An initial direct attack is usually advantageous to the defender, and the attacker usually ends up exhausting resources without reaching its goals. In the 1970s, General Electric, Xerox, and RCA launched direct attacks against computer-market leader IBM. All of them suffered heavy losses and left the computer market. The venture cost RCA a staggering sum of $500 million. The marketer's objective is to utilize resources in a way that maximizes market share. A direct attack rarely serves this purpose, and nowadays, successful campaigns start with indirect attacks.
Xerox was a pioneer in the photocopier field. With the release of its 914 model, it introduced the world to photocopier technology and built a market for copiers. By the 70s, Xerox ruled the copier market, controlling 88% of the market's share. However, within a decade, Japanese companies pushed Xerox back to a position from which it has not been able to recover. How did this happen?
As Norton Paley writes in his excellent book The Manager's Guide to Competitive Marketing Strategies, "When an indirect attack is applied as a marketing strategy, the challenger would concentrate on a defender's weakness, or else move towards a market segment that is emerging, neglected, or poorly served by competitors." To illustrate the effectiveness of the indirect attack, Paley shows how Japanese contenders outwitted Xerox, an undisputed market leader.
Japanese companies found that Xerox was doing unidirectional marketing by supplying large copiers to large companies. Market research had shown to the Japanese that in North America, millions of small companies were using the services of stationery shops to do their copying. They could not afford to buy large copiers and did not have the space to house them. So companies like Canon, Sharp, and Ricoh focused on the defender's weakness and entered the market with small copiers designed for small organizations. Xerox hardly noticed them because there was no immediate effect on its sales.

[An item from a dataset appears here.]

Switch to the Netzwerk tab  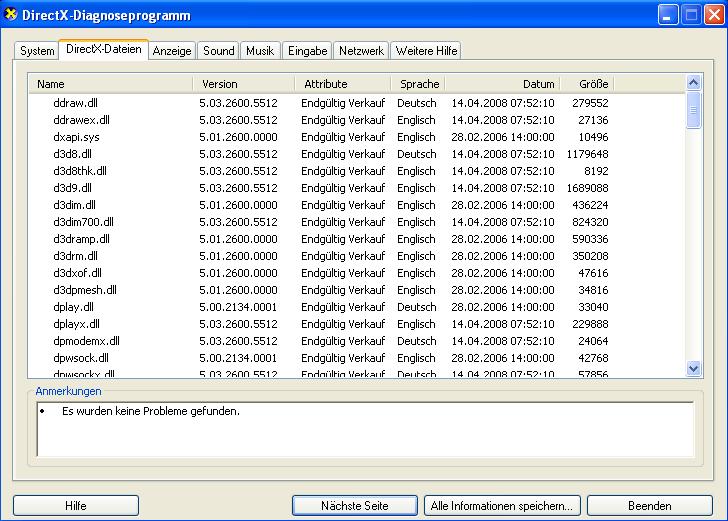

As soon as the Japanese companies gained footholds in the market based upon small products, low prices, simplified technology, and distribution through office-supply dealers, they changed tactics and built upon their victory. They broadened their product ranges with mid-size and large models and began a direct assault. By the mid 1980s, Xerox had lost more than half of its market to the Japanese. Its market share went down to 44% within a decade.
The successful market penetration by the Japanese companies was facilitated by an indirect approach, and as Paley explains, "If the Japanese companies had tried to force their way into the market with large machines, they would have launched a costly direct frontal attack against Xerox with its dominant market presence," and they might have failed completely.
In today's fiercely competitive marketplace, the marketer who wants to come up with a winning strategy needs to focus on finding an unattended, neglected, or emerging market segment and use the marketing mix in a manner that targets the weaknesses of the competitor to build an advantage that affords his or her company the foothold it needs in the market segment. As soon as that foothold is gained, the marketer needs to consolidate the product's position by mobilizing all resources and expanding into the rest of the market.
The manager who uses a direct attack for primary market penetration is bound to end up with heavy losses that damage his or her company and career. The manager who can find an effective indirect approach can lead a campaign to victory.
Work Cited
Paley, Norton. The Manager's Guide to Competitive Marketing Strategies. Third ed. London: Thorogood, 2006.